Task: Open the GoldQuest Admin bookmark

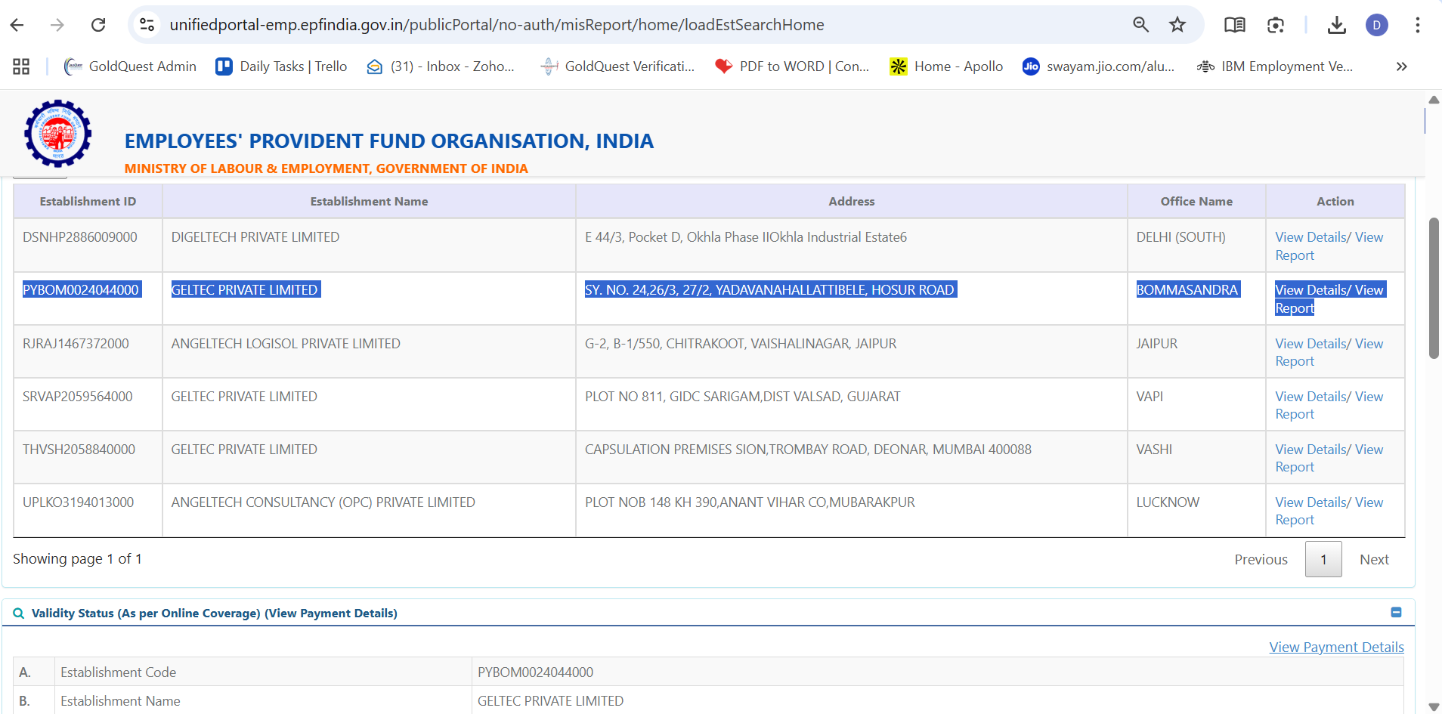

§

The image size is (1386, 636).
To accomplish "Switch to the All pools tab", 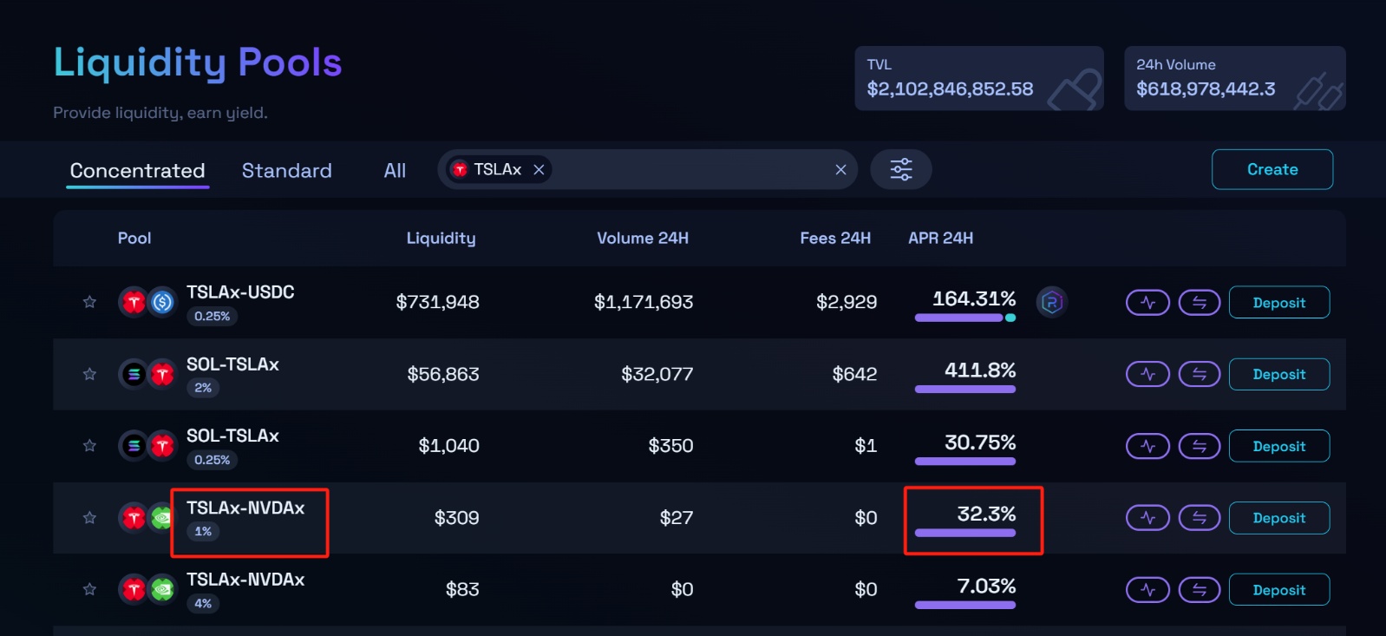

§

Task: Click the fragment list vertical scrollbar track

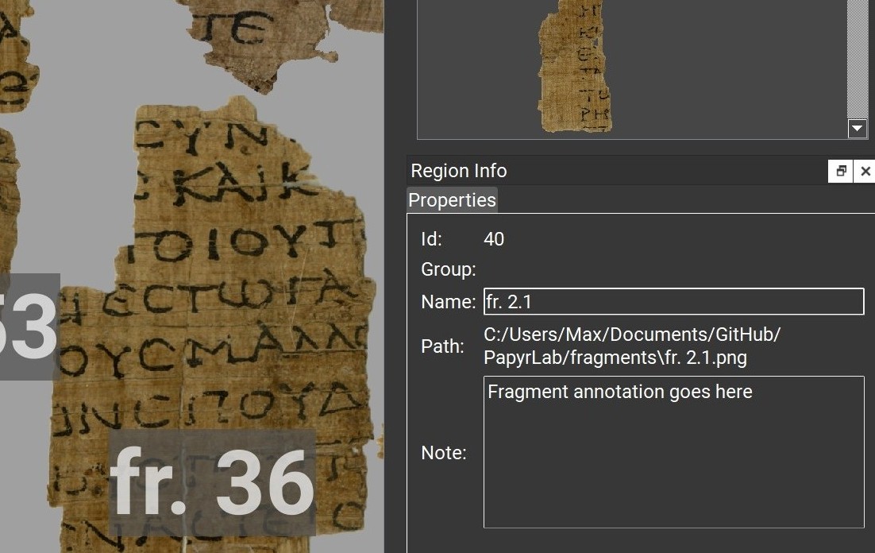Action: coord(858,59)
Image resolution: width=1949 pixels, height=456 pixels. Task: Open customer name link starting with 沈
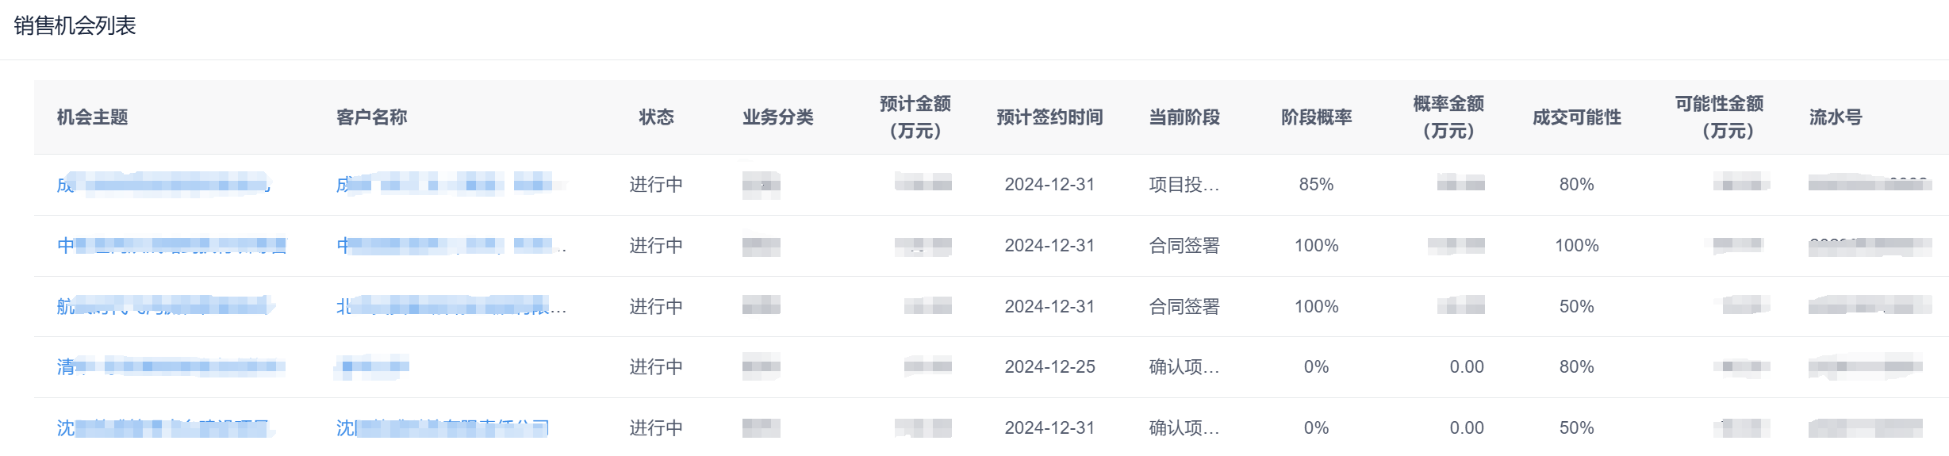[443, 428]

§

Exercise aim:
Copy the data verbatim, beginning with the line that contains "The image size is (1386, 636)." and continuing through the line that contains "the All pools". Include both of those lines, and omit the pictures.

Correct result:
The image size is (1386, 636).
To accomplish "Switch to the All pools tab", 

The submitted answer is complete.